=== Extract provided ===

Large-Scale Data Engineering: Process TB-scale datasets using a Split-Apply-Combine approach on GeoParquet.
Streaming & Incremental Ingestion: Update global maps as new data arrives without reprocessing the entire historical archive.

🛑 Who is this NOT for?

You might consider alternatives if your use case falls into these categories:

High-Resolution 2D Imagery: For dense image-to-HEALPix re-projection (e.g., CCD frames), tools like reproject or astropy-healpix are more suitable.
Standard Xarray/Dask Unstructured Grids: For deep integration with general unstructured meshes beyond HEALPix, use UXarray.
Multi-order Coverage (MOC) & LIGO workflows: For specific gravitational wave IO formats, check out mhealpy.

How it Works: The “Sidecar” Strategy

healpyxel implements a Split-Apply-Combine pattern tailored for spherical geometry:

Split (The Sidecar): Instead of rewriting your heavy raw data, healpyxel generates a small Parquet file containing only the index of the original data and its corresponding healpix_id.
Apply (Aggregation): Join this sidecar with any column in your original dataset to calculate statistics (Mean, Std Dev, Count) per cell.
Combine (The Map): Results are combined into a final HEALPix map or a streaming accumulator.

💡 Pro-Tip: For multiple pixels sensors (e.g. push-broom spectrometer), flatten your 2D acquisitions into a 1D tabular format (one row per spatial pixel) before saving to GeoParquet. healpyxel is optimized to ingest these “shredded” lines at high speed.

=== Data extract ===

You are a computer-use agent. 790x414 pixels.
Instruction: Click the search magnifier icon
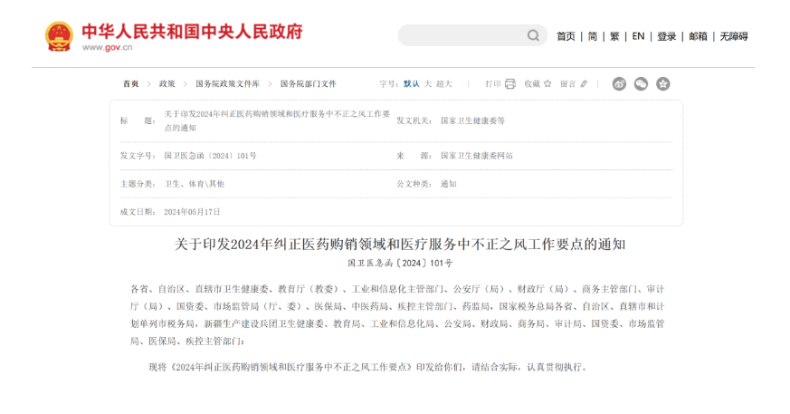point(533,36)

===

**What to work on:**
1. Answer these questions from the healpyxel overview:
(a) Which tool does it suggest for specific gravitational wave IO formats?
(b) What does the small sidecar Parquet file contain?
(c) Into what format should 2D acquisitions from multiple pixels sensors be flattened before saving to GeoParquet?
2. Reproduce everything in the healpyxel overview from "healpyxel implements a" down to "a streaming accumulator.".

**Answers below:**
1.
(a) mhealpy.
(b) Only the index of the original data and its corresponding healpix_id.
(c) A 1D tabular format, with one row per spatial pixel.

2.
healpyxel implements a Split-Apply-Combine pattern tailored for spherical geometry:

Split (The Sidecar): Instead of rewriting your heavy raw data, healpyxel generates a small Parquet file containing only the index of the original data and its corresponding healpix_id.
Apply (Aggregation): Join this sidecar with any column in your original dataset to calculate statistics (Mean, Std Dev, Count) per cell.
Combine (The Map): Results are combined into a final HEALPix map or a streaming accumulator.